Entries on locating words and elements:
::::::::
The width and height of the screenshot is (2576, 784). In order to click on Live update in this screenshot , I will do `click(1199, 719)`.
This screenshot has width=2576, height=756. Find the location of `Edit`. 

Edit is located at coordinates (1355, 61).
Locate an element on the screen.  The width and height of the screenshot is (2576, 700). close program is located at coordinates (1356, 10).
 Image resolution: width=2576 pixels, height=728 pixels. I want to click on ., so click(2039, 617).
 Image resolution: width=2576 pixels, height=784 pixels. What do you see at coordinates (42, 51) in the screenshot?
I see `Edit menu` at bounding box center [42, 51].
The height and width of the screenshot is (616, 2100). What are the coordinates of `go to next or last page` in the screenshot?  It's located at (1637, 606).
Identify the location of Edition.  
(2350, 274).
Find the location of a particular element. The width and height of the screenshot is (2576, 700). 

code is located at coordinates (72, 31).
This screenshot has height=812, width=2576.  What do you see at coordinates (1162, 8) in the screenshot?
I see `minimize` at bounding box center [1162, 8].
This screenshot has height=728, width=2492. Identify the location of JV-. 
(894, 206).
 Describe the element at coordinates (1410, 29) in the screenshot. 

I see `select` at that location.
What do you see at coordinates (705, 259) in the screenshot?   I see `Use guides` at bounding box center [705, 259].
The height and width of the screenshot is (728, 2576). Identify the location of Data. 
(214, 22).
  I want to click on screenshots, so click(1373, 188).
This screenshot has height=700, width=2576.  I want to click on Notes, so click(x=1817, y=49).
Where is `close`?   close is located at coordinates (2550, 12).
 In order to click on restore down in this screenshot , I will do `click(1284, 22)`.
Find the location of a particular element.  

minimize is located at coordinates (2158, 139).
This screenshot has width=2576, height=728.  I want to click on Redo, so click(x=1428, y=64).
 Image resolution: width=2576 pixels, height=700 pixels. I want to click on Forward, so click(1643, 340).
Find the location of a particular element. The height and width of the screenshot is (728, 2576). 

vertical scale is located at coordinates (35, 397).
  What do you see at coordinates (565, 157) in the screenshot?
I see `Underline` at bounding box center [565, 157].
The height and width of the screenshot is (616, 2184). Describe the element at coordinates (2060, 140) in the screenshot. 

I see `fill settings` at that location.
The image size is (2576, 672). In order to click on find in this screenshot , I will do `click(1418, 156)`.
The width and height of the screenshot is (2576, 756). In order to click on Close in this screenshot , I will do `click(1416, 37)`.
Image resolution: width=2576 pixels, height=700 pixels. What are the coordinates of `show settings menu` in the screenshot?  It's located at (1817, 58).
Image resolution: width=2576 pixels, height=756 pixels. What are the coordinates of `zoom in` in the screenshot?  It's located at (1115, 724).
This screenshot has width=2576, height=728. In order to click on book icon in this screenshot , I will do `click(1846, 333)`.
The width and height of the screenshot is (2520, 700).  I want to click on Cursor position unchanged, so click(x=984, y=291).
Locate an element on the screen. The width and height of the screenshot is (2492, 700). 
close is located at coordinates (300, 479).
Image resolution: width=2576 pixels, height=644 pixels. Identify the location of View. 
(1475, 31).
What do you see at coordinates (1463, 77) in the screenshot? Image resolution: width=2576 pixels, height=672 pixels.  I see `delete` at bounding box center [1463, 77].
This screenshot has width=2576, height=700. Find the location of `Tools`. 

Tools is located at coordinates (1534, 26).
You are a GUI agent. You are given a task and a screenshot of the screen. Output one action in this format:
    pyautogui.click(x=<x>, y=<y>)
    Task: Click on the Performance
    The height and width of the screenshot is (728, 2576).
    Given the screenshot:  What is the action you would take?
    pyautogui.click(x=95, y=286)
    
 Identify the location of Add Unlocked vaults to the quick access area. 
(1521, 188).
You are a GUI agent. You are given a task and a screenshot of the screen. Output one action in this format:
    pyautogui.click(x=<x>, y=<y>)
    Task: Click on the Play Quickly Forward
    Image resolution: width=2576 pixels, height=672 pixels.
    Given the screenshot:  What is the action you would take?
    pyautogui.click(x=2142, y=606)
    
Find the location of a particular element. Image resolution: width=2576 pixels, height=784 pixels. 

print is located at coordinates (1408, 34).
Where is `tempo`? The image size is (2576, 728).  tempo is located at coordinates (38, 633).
::::::::
Exercise goal =>
Write out the data from the line with "Find the location of a particular element. Image" through the end as a numbered list, leaving out blank lines.

The completed task =>
1. Find the location of a particular element. Image resolution: width=2576 pixels, height=784 pixels. 
2. print is located at coordinates (1408, 34).
3. Where is `tempo`? The image size is (2576, 728).  tempo is located at coordinates (38, 633).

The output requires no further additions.